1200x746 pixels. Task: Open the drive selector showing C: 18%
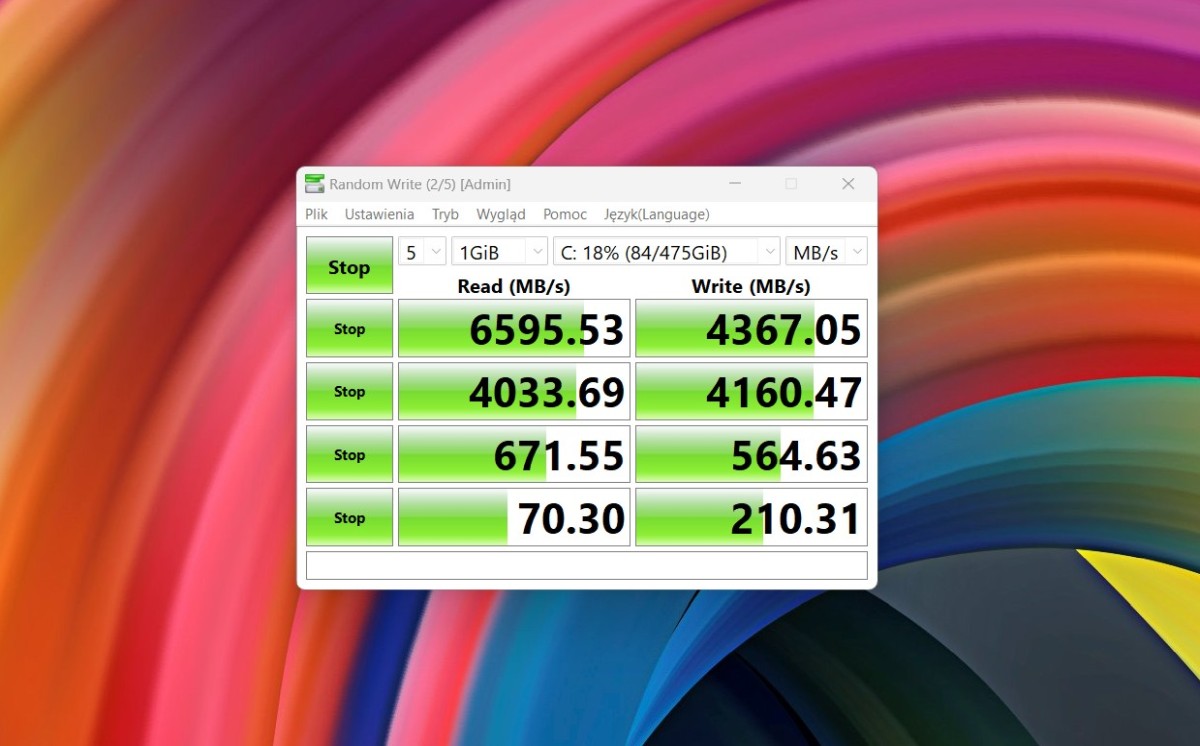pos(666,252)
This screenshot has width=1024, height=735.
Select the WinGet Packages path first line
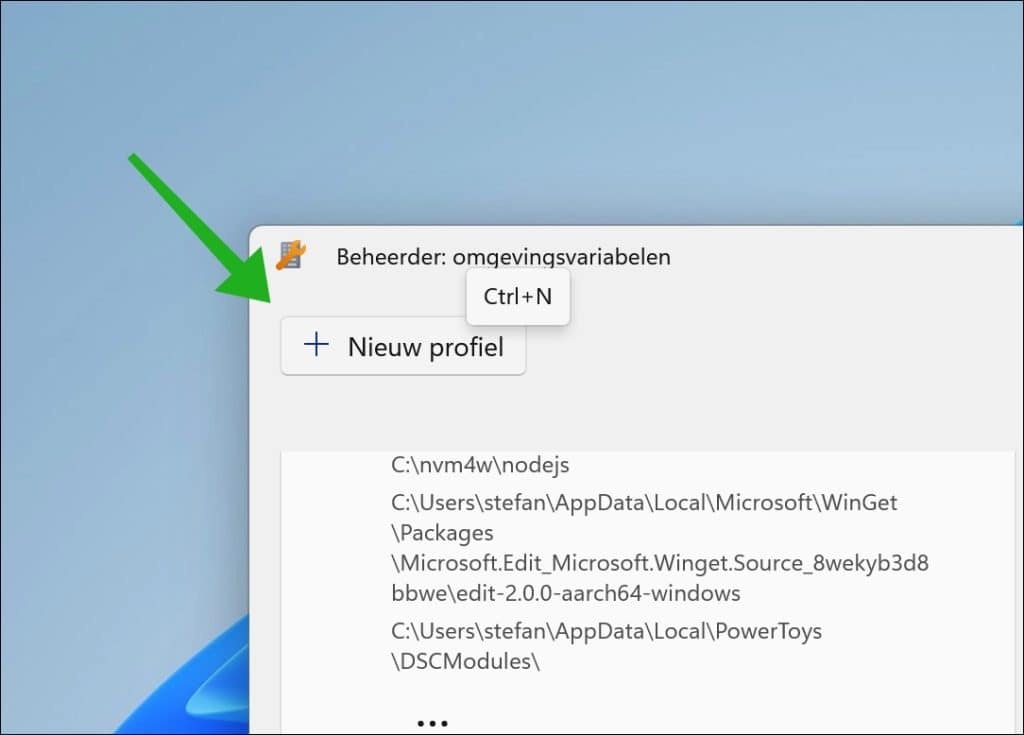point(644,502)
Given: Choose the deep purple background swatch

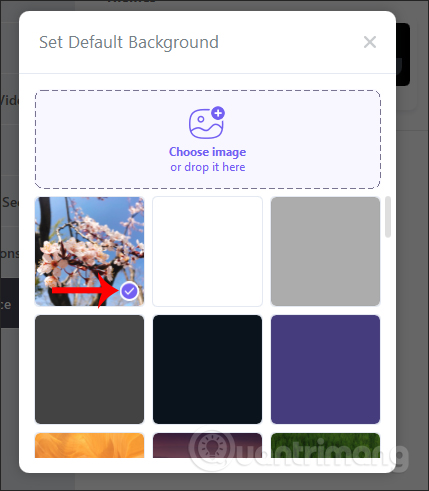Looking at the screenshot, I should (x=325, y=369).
################
Leaving the pictures aside, give back all the records exactly as they are.

=== RESULT FOR THIS TASK ===
1200x746 pixels. Task: Open the drive selector showing C: 18%
pos(666,252)
This screenshot has width=1024, height=735.
Select the WinGet Packages path first line
point(644,502)
Given: Choose the deep purple background swatch

Looking at the screenshot, I should (x=325, y=369).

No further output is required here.